Instruction — Copy down the entries from the line containing "The width and" through the line containing "Click 查看当前电脑的机器编码 button", keeping them word for word and including both of those lines.

Supplied material —
⁂

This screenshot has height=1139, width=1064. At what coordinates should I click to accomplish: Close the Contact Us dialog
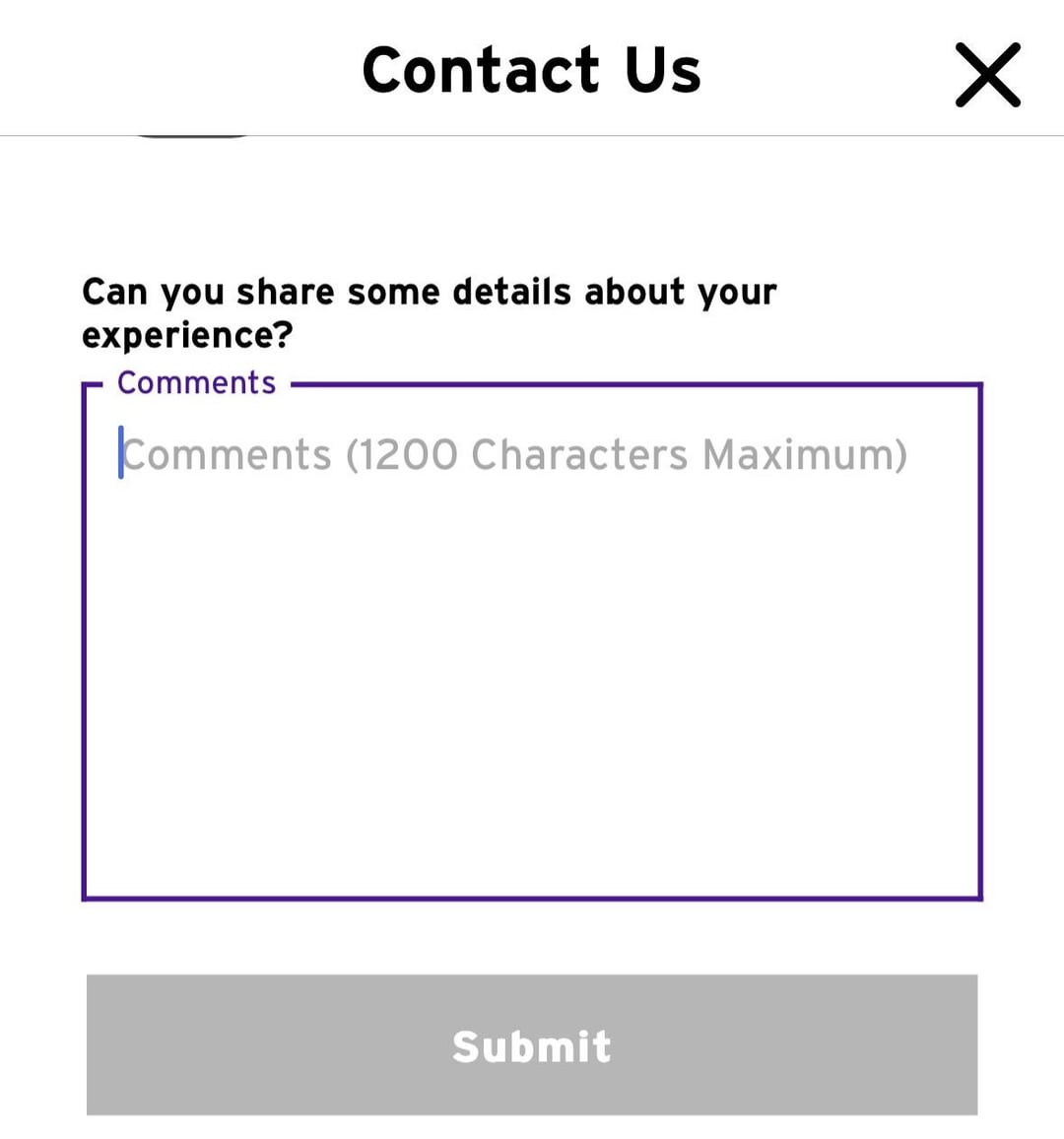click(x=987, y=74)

⁂

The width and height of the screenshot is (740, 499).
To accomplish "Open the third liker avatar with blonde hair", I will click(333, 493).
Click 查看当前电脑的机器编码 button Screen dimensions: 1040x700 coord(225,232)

⁂

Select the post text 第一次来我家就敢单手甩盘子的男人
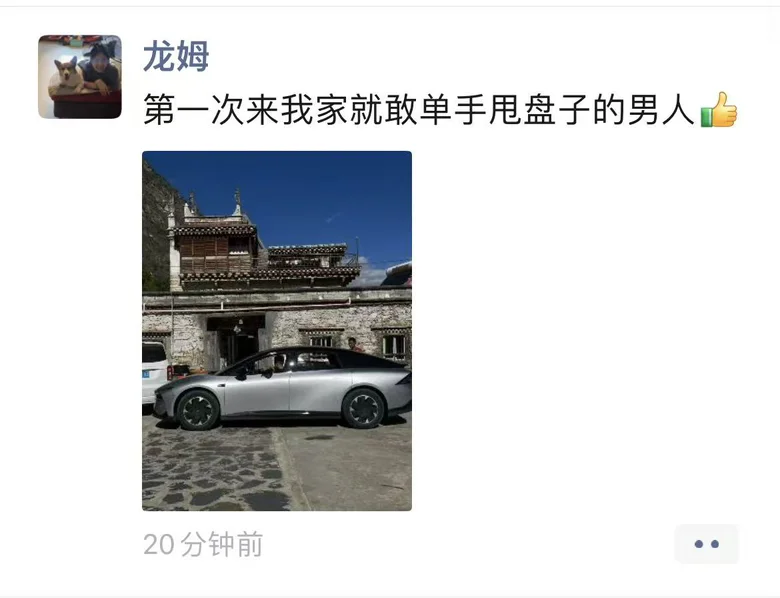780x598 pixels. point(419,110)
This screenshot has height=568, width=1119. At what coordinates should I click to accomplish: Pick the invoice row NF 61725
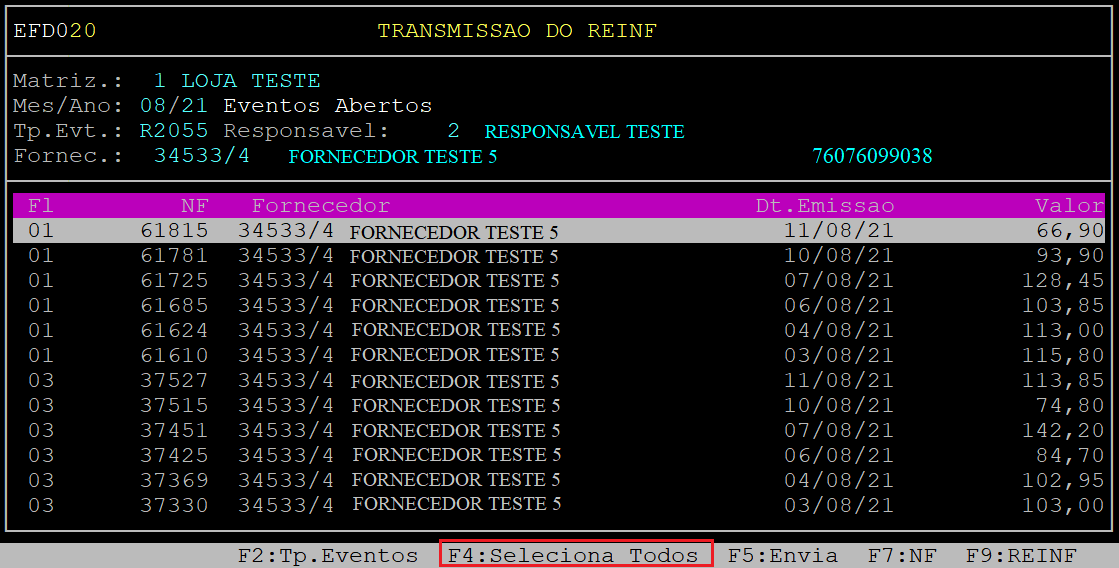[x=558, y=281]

⁂

Exercise result —
The width and height of the screenshot is (740, 499).
To accomplish "Open the third liker avatar with blonde hair", I will click(333, 493).
Click 查看当前电脑的机器编码 button Screen dimensions: 1040x700 coord(225,232)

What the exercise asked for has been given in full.